| THE TASK |
Return only the count of lines in the listing below where the word "window" appears.

(INFORMATION begins)

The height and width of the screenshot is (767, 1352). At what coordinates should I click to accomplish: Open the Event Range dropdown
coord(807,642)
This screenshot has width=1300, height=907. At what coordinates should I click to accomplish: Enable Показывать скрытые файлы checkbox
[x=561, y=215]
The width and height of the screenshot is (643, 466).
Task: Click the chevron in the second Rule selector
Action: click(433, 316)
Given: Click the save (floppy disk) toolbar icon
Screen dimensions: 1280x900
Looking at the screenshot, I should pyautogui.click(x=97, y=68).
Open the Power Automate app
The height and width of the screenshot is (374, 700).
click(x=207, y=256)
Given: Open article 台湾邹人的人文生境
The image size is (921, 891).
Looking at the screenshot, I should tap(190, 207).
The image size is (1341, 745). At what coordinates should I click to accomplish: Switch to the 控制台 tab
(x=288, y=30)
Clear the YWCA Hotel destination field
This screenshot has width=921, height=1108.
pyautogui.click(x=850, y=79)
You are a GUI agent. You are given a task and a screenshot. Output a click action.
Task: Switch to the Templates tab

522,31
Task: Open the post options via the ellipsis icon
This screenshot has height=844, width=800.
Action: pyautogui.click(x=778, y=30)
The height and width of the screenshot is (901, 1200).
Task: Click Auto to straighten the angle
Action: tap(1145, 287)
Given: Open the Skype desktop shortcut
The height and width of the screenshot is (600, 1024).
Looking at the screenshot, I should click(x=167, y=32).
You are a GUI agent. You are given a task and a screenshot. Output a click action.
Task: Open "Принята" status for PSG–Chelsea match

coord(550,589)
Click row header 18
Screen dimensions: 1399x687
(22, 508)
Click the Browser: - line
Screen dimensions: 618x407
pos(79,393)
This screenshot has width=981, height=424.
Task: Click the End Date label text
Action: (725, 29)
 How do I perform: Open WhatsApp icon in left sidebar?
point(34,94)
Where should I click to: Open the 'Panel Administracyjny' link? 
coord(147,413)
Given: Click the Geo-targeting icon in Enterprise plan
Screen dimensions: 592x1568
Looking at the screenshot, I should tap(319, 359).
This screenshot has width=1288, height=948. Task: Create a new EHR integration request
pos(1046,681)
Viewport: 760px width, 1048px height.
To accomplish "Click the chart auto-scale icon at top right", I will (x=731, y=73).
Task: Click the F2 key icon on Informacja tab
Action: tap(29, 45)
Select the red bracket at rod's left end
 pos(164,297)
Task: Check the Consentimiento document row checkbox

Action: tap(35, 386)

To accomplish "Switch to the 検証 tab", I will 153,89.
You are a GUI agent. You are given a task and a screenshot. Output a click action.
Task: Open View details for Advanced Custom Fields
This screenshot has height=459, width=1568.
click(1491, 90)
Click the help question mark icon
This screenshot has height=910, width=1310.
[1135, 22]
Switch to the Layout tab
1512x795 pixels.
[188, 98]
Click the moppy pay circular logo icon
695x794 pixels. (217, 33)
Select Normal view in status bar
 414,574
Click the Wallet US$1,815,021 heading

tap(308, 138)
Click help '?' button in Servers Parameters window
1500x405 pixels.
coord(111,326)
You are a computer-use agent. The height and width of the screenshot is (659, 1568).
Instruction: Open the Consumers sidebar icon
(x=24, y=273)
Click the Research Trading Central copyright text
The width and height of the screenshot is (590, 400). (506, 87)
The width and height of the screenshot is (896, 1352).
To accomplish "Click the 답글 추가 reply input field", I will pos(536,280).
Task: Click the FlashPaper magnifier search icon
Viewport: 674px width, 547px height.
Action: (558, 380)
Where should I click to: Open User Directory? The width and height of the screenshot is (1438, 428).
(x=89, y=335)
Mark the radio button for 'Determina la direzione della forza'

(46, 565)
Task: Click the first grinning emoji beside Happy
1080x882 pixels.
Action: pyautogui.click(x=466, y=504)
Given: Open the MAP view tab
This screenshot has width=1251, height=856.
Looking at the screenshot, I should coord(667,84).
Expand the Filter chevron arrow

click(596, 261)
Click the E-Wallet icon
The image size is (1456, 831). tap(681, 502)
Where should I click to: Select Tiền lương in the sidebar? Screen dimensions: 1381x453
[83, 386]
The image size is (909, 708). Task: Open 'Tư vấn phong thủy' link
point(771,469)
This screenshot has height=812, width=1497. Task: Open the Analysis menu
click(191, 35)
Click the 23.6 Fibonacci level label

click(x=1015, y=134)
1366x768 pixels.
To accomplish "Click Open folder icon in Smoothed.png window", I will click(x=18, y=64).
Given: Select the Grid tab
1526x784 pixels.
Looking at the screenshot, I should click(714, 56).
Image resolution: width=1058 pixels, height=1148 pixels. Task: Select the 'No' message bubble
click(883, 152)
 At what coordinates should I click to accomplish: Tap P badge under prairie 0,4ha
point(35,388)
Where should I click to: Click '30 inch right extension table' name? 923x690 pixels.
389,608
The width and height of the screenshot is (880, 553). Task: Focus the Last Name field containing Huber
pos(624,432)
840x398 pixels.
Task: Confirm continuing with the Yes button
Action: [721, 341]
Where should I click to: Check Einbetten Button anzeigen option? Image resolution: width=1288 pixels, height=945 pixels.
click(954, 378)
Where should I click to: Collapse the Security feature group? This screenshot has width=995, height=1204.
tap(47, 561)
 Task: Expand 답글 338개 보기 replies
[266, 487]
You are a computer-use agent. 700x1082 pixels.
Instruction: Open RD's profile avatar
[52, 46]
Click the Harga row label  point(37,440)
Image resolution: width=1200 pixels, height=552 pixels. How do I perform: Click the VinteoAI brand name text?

(INFORMATION ends)

| ANSWER AREA |
2